▶ [Exercise aim] Write out the kidney imaging study summary below in full, word for word.

▶ [Text]
• • • •

Purpose: To evaluate the feasibility of combined generalized intravoxel incoherent imaging and diffusion tensor imaging (GIVIM-DTI) to access the renal microstructure and microcirculation with respiratory triggering.
Materials and methods: A total of 28 young healthy volunteers with no history of renal disease were recruited into our study. GIVIM-DTI images were acquired with respiratory triggering at 3 Tesla. The following diffusion and pseudodiffusion parameters were obtained: pure tissue diffusion ( Ds), fractional anisotropy (FA), mean diffusivity (MD), mean pseudodiffusion ( D¯), perfusion volume fraction ( fp), dispersion of pseudodiffusion ( σ), and an estimate of the microcirculation flow velocity ( fp⋅D¯). The renal left-right difference was analyzed using a paired t-test. The corticomedullary difference was assessed using the one-way analysis of variance test. The reliability of individual parameters was evaluated with the coefficient of variation (CV).

• • • •

▶ [Excerpted data]

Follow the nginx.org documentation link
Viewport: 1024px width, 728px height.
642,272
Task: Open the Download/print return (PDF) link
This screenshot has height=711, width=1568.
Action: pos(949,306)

• • • •

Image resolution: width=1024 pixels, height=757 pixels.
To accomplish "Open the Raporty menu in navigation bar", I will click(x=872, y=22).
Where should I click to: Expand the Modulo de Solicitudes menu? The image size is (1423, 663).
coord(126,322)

• • • •

▶ [Task output]
Purpose: To evaluate the feasibility of combined generalized intravoxel incoherent imaging and diffusion tensor imaging (GIVIM-DTI) to access the renal microstructure and microcirculation with respiratory triggering.
Materials and methods: A total of 28 young healthy volunteers with no history of renal disease were recruited into our study. GIVIM-DTI images were acquired with respiratory triggering at 3 Tesla. The following diffusion and pseudodiffusion parameters were obtained: pure tissue diffusion ( Ds), fractional anisotropy (FA), mean diffusivity (MD), mean pseudodiffusion ( D¯), perfusion volume fraction ( fp), dispersion of pseudodiffusion ( σ), and an estimate of the microcirculation flow velocity ( fp⋅D¯). The renal left-right difference was analyzed using a paired t-test. The corticomedullary difference was assessed using the one-way analysis of variance test. The reliability of individual parameters was evaluated with the coefficient of variation (CV).